§ Pixel coordinate grounding data:
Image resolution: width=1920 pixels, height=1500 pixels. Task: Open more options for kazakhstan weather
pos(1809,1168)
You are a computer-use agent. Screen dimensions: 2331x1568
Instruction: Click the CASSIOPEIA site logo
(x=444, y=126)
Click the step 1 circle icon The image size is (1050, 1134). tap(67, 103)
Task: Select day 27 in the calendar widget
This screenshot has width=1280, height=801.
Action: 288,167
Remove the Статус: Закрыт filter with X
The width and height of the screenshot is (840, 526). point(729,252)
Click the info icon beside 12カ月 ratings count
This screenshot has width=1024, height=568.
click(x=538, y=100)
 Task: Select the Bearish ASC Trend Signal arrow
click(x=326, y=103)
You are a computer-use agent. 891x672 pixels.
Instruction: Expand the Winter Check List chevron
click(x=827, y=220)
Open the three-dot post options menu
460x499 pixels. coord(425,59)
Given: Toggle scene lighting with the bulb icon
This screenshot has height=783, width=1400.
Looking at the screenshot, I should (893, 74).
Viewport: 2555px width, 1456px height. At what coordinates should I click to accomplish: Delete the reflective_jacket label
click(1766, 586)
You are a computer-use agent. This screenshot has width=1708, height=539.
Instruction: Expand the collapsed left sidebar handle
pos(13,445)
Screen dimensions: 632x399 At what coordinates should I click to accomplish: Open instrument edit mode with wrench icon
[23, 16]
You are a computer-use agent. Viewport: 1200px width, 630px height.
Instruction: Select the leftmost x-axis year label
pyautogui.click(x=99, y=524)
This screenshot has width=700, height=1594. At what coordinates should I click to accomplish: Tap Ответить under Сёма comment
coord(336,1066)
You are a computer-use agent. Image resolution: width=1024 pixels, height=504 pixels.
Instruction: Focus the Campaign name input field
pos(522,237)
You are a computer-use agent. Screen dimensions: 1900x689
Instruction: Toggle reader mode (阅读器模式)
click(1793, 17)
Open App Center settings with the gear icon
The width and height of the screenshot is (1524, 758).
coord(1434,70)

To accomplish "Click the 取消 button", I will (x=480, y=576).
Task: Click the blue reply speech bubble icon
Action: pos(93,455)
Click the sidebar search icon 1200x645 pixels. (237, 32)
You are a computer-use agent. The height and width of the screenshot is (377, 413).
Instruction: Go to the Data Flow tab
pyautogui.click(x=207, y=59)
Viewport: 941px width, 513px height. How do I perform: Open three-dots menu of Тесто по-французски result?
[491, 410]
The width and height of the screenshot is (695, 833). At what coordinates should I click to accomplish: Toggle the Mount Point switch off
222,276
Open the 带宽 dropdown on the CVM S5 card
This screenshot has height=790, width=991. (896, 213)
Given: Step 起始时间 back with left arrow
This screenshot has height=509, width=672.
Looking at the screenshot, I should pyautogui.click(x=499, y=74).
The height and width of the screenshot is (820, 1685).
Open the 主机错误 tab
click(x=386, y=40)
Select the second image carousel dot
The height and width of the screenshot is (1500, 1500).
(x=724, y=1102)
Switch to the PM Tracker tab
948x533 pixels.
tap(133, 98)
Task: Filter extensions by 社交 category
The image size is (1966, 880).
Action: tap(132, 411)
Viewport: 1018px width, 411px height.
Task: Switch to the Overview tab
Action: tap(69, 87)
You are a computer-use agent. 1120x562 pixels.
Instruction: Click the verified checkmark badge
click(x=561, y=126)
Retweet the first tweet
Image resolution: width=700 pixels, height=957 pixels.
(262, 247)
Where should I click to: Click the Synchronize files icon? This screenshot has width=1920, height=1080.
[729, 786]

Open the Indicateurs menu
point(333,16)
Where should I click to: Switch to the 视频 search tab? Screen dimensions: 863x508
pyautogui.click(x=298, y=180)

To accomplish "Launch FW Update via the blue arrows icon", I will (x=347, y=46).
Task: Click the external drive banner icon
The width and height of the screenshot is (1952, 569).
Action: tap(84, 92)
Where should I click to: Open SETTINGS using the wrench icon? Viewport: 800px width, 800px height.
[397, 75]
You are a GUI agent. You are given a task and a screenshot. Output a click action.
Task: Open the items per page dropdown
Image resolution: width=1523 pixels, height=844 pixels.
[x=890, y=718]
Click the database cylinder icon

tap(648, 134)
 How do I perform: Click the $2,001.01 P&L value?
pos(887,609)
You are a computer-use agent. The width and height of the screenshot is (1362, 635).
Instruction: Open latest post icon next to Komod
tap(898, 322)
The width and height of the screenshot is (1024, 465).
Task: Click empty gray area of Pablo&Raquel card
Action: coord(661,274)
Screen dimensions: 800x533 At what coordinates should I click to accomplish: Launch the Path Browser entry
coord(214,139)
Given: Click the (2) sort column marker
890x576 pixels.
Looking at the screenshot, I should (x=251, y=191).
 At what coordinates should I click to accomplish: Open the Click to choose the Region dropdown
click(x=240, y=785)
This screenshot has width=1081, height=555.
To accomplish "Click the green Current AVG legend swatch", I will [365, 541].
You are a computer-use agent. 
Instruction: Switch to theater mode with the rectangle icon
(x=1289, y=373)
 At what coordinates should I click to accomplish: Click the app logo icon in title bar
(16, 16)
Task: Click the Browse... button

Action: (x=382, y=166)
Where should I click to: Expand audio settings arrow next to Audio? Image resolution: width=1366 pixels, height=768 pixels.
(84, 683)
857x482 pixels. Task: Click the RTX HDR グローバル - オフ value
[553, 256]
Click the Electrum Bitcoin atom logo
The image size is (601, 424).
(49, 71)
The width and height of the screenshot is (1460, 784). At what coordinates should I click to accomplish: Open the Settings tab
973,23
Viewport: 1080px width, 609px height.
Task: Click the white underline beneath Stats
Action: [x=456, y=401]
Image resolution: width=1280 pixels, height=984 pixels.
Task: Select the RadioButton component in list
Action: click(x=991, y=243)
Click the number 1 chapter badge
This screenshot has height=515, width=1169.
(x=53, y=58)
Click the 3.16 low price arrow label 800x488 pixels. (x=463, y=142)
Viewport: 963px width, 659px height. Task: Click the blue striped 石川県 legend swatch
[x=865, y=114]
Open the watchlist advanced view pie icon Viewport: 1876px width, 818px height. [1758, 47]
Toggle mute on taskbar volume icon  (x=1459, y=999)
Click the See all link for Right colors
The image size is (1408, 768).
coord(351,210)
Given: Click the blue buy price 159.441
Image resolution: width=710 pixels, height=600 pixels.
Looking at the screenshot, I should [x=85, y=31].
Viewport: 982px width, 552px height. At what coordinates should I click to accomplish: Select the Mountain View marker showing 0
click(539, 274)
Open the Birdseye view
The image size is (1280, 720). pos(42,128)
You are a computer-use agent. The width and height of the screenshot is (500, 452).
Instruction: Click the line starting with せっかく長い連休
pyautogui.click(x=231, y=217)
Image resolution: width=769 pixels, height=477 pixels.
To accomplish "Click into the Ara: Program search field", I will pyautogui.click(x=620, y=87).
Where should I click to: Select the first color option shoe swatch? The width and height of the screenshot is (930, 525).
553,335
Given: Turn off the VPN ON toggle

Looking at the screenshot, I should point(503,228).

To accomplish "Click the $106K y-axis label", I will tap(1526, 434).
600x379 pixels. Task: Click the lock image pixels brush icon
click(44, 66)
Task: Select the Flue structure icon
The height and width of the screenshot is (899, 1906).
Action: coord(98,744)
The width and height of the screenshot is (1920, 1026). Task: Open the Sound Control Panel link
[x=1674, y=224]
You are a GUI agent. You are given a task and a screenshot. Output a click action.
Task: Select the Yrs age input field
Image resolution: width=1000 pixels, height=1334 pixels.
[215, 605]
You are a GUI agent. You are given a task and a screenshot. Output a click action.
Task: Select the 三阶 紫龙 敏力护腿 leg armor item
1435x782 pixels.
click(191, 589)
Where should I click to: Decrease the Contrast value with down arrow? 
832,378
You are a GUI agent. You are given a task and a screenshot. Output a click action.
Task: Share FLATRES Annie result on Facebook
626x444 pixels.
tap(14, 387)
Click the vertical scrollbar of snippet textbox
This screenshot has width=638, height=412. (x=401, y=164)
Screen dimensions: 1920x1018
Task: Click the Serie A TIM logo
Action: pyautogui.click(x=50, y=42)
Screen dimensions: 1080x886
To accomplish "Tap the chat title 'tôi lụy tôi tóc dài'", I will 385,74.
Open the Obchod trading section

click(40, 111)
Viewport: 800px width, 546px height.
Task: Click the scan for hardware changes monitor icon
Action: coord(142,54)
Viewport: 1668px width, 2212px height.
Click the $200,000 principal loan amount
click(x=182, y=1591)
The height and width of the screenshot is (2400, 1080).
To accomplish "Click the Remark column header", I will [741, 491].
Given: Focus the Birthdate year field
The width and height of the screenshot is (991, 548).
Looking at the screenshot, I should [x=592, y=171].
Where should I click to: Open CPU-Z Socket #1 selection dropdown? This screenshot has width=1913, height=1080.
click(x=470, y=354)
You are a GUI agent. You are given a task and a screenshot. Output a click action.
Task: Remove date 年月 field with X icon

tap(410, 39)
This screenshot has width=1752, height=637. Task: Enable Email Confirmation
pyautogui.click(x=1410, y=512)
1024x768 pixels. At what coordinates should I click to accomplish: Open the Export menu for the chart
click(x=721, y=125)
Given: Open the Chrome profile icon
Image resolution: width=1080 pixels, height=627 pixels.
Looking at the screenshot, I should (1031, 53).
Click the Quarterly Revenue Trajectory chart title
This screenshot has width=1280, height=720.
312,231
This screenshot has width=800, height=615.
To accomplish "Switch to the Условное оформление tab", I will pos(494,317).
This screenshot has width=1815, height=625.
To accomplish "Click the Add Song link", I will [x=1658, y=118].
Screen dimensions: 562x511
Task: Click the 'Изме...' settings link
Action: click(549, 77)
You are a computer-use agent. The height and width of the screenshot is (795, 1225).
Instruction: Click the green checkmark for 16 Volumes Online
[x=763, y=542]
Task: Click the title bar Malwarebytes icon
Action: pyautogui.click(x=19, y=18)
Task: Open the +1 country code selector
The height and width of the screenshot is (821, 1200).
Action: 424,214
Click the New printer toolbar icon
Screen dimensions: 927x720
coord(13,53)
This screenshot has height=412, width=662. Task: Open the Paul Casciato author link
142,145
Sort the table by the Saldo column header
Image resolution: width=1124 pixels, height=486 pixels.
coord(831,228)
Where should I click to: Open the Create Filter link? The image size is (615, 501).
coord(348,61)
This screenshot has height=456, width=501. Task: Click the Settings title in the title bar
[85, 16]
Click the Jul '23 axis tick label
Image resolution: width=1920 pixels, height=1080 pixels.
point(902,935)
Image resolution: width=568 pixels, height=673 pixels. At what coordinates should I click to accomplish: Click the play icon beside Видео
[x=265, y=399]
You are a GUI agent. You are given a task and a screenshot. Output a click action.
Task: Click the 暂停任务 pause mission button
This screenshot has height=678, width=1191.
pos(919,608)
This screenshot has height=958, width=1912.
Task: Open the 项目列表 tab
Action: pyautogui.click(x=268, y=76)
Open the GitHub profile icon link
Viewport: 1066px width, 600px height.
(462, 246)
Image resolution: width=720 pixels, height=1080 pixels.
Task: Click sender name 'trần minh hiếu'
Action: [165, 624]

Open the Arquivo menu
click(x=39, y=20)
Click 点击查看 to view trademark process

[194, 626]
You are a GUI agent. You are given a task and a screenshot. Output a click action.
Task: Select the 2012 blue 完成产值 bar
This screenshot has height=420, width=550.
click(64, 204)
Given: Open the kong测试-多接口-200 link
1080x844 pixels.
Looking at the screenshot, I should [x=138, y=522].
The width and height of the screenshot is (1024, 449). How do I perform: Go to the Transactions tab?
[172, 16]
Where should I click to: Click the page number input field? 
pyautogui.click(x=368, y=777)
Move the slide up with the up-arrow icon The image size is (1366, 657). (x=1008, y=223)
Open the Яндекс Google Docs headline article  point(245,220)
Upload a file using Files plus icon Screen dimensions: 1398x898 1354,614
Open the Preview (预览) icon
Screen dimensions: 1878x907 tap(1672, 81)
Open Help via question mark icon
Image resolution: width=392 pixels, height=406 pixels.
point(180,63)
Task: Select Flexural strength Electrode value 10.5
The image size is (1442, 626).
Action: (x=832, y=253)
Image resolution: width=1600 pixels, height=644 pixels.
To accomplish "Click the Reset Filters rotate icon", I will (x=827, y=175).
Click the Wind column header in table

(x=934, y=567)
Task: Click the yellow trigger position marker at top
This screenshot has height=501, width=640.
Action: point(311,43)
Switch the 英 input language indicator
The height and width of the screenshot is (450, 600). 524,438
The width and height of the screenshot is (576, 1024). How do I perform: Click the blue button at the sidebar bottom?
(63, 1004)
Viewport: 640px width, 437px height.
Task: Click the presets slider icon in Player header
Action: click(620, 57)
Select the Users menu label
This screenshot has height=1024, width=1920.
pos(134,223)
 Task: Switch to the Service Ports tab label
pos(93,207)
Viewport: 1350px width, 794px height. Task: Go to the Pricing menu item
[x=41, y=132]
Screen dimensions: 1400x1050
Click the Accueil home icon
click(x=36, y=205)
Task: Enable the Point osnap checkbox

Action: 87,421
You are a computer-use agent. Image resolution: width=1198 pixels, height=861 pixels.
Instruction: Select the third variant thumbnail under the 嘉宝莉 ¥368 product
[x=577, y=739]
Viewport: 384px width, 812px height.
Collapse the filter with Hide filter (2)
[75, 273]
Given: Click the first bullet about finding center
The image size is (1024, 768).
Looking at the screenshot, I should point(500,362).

§ EXERCISE DESCRIPTION: How many lines in the records above contain the word "price"? Reply with the number alone.

§ EXERCISE SOLUTION: 2